■ **Task to carry out**
Please rewrite the part of the data that opens with the line containing "769x552 pixels. At" and runs through the end of the data, changing "button" to "control" and keeping everything else the same. Leave the pictures out of your answer.

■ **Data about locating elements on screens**
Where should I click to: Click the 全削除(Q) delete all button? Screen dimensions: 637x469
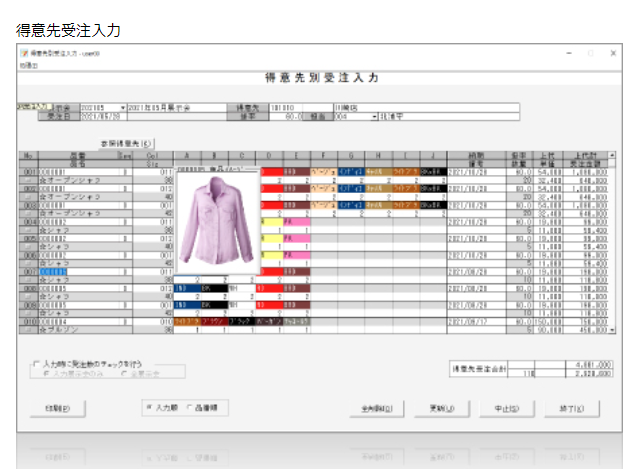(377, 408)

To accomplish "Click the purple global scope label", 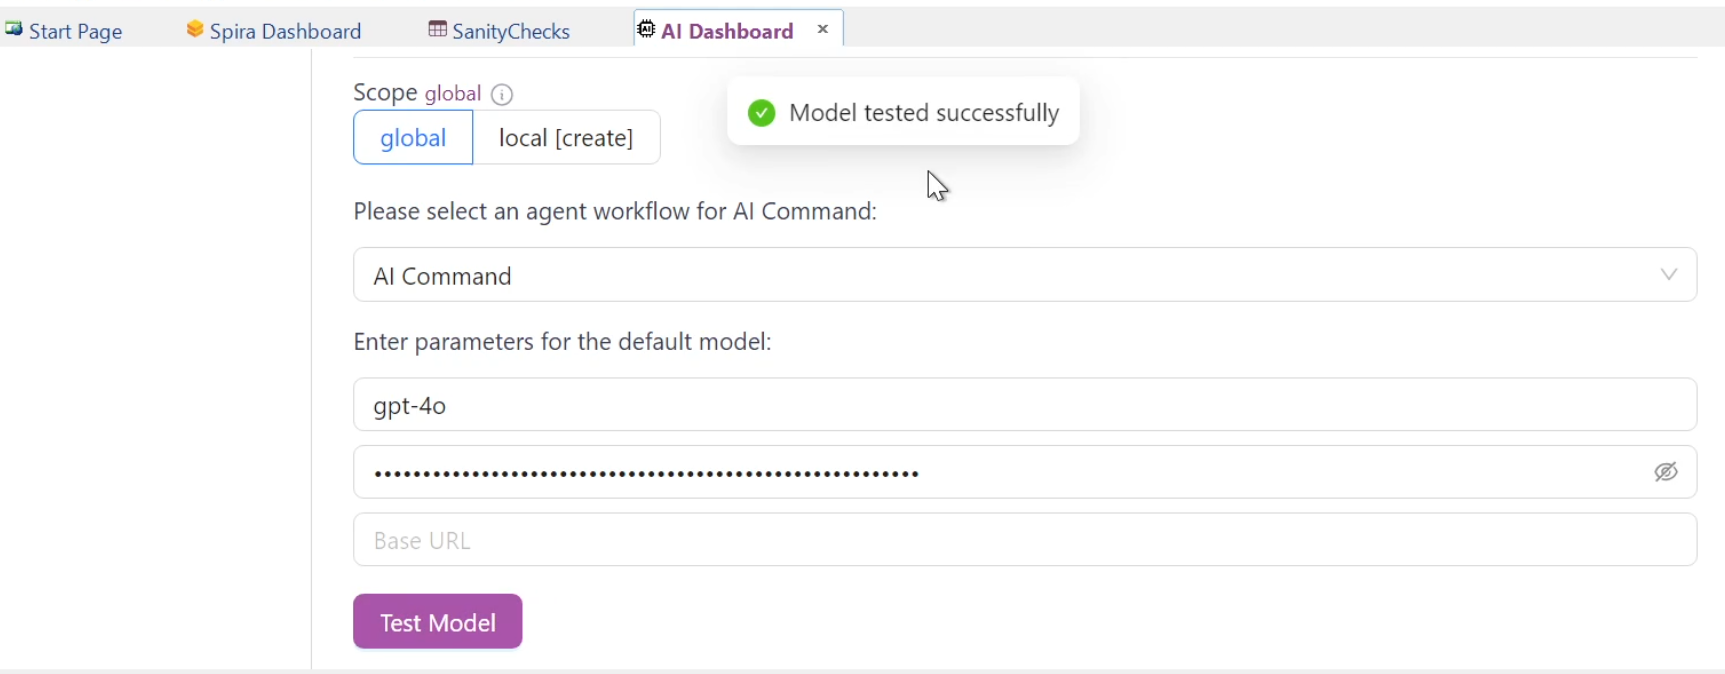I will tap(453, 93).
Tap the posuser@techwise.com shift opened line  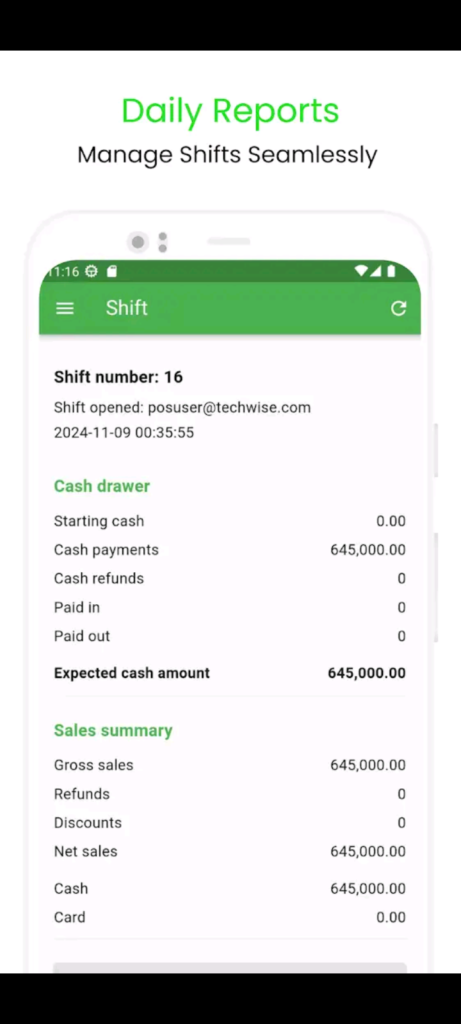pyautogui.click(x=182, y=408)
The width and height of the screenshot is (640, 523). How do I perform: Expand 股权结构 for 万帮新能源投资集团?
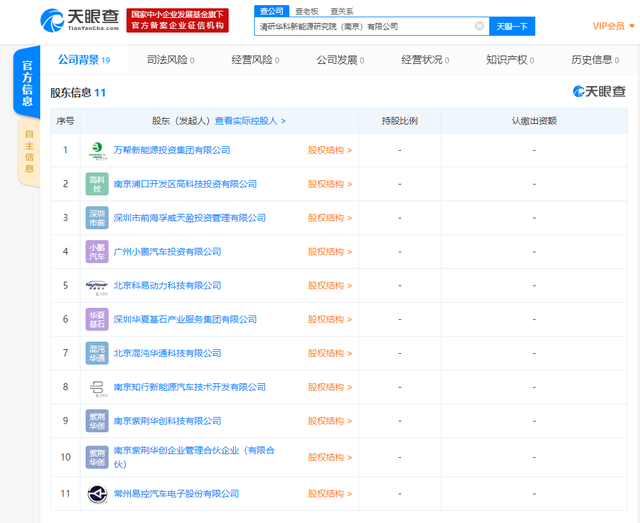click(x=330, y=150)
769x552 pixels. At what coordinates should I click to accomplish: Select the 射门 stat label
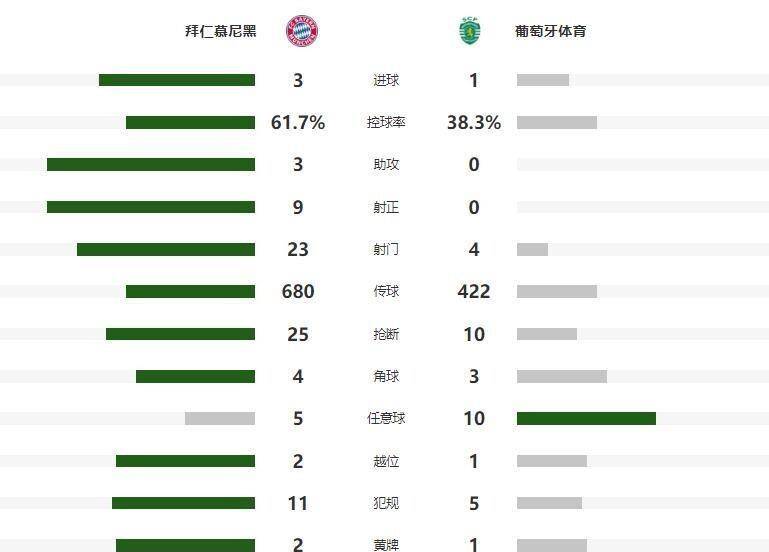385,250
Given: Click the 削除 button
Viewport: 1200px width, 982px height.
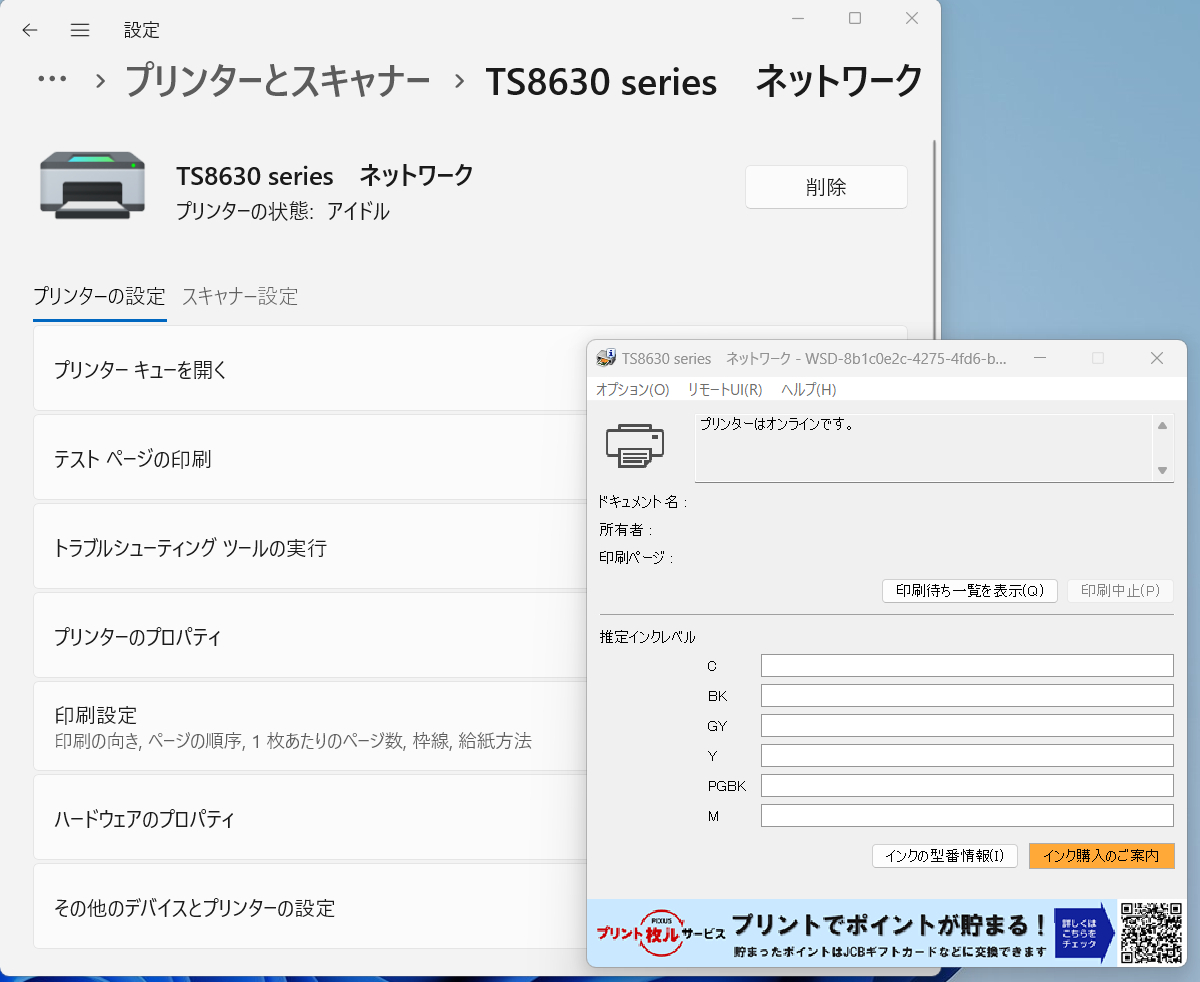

■ **Answer to the problem**
769x552 pixels. At what coordinates should I click to accomplish: Select the 射门 stat label
385,250
Given: Click the 削除 control
Viewport: 1200px width, 982px height.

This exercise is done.